Actually, we're already a week into girls' softball season as well, so I'll have posts about that, too.

This evening I went to the field to set the pitcher's rubber in place. A team started practice while I was lining things up and I hoped that they might offer to help. Instead, they started practice all around me while I strung lines from home plate to the pitchers' mound and the manager actually had the temerity to complain to me about the amount of dirt on the mound while one of his coaches batted balls past me. I have some history with that particular manager and just ignored him (the alternative would have been telling him to get stuffed. He's a 400+ lb., 5' 5" tall jerk with red hair and a beard who looks exactly like a garden gnome. I detest him for good reason {he screwed me hard one day last year} but I figure it's no way to start off a new season). I finally got hacked off and left the field with the rubber barely in place. I had to take a wheelbarrow to another field, anyway.

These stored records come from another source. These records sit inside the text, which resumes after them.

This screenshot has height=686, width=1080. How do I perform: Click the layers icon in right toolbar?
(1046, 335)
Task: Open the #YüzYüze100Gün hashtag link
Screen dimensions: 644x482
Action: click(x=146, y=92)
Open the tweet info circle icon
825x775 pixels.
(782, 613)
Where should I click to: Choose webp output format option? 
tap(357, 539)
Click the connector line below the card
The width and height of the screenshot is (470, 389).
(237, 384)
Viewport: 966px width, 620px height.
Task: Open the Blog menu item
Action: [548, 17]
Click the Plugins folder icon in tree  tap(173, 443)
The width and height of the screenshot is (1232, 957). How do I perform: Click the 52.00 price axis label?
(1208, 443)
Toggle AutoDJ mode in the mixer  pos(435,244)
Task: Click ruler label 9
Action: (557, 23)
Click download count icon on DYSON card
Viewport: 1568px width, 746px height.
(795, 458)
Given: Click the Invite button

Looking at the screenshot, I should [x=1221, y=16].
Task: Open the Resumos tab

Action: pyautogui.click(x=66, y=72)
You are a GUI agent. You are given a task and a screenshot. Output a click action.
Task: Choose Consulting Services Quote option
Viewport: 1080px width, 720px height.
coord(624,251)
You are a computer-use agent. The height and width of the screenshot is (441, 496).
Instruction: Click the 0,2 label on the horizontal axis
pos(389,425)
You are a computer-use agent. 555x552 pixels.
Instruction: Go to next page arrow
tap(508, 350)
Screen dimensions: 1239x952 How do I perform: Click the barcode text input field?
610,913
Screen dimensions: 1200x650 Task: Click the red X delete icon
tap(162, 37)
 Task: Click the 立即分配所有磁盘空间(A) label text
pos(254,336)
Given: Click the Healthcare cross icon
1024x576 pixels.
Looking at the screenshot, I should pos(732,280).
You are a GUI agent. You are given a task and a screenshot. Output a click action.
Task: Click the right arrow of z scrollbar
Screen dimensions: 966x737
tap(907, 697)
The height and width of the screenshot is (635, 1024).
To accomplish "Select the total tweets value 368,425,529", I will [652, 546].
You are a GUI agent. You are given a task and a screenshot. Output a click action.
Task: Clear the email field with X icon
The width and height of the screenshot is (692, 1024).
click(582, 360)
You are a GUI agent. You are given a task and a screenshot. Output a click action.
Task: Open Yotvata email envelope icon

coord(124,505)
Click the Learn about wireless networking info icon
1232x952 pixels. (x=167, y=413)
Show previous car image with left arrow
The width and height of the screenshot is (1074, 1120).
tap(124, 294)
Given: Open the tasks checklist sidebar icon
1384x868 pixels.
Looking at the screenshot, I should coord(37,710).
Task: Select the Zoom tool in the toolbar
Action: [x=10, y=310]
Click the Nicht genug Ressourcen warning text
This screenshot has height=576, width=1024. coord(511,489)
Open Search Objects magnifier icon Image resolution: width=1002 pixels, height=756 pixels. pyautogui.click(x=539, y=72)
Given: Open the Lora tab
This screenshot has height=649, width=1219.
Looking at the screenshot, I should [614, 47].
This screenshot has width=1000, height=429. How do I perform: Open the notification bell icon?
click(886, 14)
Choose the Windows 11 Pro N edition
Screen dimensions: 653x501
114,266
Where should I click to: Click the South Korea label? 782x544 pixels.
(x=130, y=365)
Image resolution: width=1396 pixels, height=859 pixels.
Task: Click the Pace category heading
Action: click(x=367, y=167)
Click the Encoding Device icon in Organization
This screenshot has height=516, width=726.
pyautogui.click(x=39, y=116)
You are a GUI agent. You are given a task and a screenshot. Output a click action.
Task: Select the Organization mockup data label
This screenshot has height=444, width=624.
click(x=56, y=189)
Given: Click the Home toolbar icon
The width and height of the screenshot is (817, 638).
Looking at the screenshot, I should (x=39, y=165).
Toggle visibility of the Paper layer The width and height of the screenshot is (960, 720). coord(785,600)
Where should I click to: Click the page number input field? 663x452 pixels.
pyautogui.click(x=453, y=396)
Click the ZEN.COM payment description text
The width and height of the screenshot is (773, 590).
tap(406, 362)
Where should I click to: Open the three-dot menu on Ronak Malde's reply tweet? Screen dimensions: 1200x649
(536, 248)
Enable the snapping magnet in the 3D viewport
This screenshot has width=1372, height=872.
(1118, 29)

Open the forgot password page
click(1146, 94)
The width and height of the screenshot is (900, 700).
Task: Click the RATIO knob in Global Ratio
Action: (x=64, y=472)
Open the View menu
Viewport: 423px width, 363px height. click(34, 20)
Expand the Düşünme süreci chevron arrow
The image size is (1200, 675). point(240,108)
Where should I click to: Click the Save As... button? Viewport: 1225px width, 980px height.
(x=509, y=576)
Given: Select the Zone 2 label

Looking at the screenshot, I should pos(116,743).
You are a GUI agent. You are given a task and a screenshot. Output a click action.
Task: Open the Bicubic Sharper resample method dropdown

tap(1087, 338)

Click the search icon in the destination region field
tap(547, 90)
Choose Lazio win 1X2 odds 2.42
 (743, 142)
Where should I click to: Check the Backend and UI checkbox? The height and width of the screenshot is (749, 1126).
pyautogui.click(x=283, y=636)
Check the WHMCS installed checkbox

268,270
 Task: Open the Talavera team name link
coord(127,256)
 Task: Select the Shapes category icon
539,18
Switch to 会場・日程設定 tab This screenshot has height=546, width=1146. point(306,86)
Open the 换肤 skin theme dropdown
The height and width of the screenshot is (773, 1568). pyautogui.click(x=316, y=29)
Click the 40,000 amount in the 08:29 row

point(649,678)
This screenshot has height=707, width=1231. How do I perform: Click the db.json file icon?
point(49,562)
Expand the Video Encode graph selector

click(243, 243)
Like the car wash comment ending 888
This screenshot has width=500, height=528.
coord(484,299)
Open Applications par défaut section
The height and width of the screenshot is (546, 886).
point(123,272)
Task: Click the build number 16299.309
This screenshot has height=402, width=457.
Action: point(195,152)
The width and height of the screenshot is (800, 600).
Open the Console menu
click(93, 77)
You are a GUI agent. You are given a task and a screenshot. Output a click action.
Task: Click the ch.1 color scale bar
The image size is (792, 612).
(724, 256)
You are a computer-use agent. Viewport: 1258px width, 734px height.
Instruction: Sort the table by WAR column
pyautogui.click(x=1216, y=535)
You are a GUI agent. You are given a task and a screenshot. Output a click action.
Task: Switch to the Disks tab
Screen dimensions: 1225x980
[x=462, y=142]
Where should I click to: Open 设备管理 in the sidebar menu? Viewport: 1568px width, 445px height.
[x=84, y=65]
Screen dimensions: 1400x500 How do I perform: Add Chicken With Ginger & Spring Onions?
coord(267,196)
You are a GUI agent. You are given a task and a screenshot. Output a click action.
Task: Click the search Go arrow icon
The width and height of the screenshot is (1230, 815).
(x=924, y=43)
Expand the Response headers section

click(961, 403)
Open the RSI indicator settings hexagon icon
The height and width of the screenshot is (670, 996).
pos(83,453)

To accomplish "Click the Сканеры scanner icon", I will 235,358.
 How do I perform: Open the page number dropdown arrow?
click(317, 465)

I got back after practice, and the team had ignored the fact that the rubber was only half in place and had stomped on it until one of the anchoring spikes migrated upward through the rubber, ruining it.

I got the last new rubber and dug the site out, put new clay in it, leveled it out and emplaced the new rubber. I hope garden gnome notices it and appreciates it, but I suspect that's waaaay too much to ask for.

On the other side, the Bear has a softball game at 0900. Granddad is coming up for it, so the Bear is psyched. Her games are a bit frenetic--nine-year old girls chasing after balls, but their team spirit and fortitude can't be matched. I get a huge charge out of their games.

Baseball kicks off at 1200. I'll be there by 1130 to hand out balls, and to make sure that the flag gets raised. I'm kind of funny about that. There will be a flag flying over the field as we play ball.

Got a call tonight asking me to umpire two games as well. I didn't return the call as it came in after 10:00 and I was busy with kids, but I'll return it tomorrow. I feel badly for the guy--he's doing the same job I had last year and I know first hand how horrible the job is. I really hadn't planned on being an umpire this year since I'm the junior/senior league commissioner, but I'm feeling pulled to fill in. I will, though, use one tactic I learned from an umpire last summer. He'd line the coaches up and read the riot act to them ending with "You get two warnings, and this was the first one".

It's gonna be a good, fun season. Baseball and softball.

Saturday, April 01, 2006

This is the first year that the Bear has played ball, so it's my first year to evaluate her league. So far--two thumbs up.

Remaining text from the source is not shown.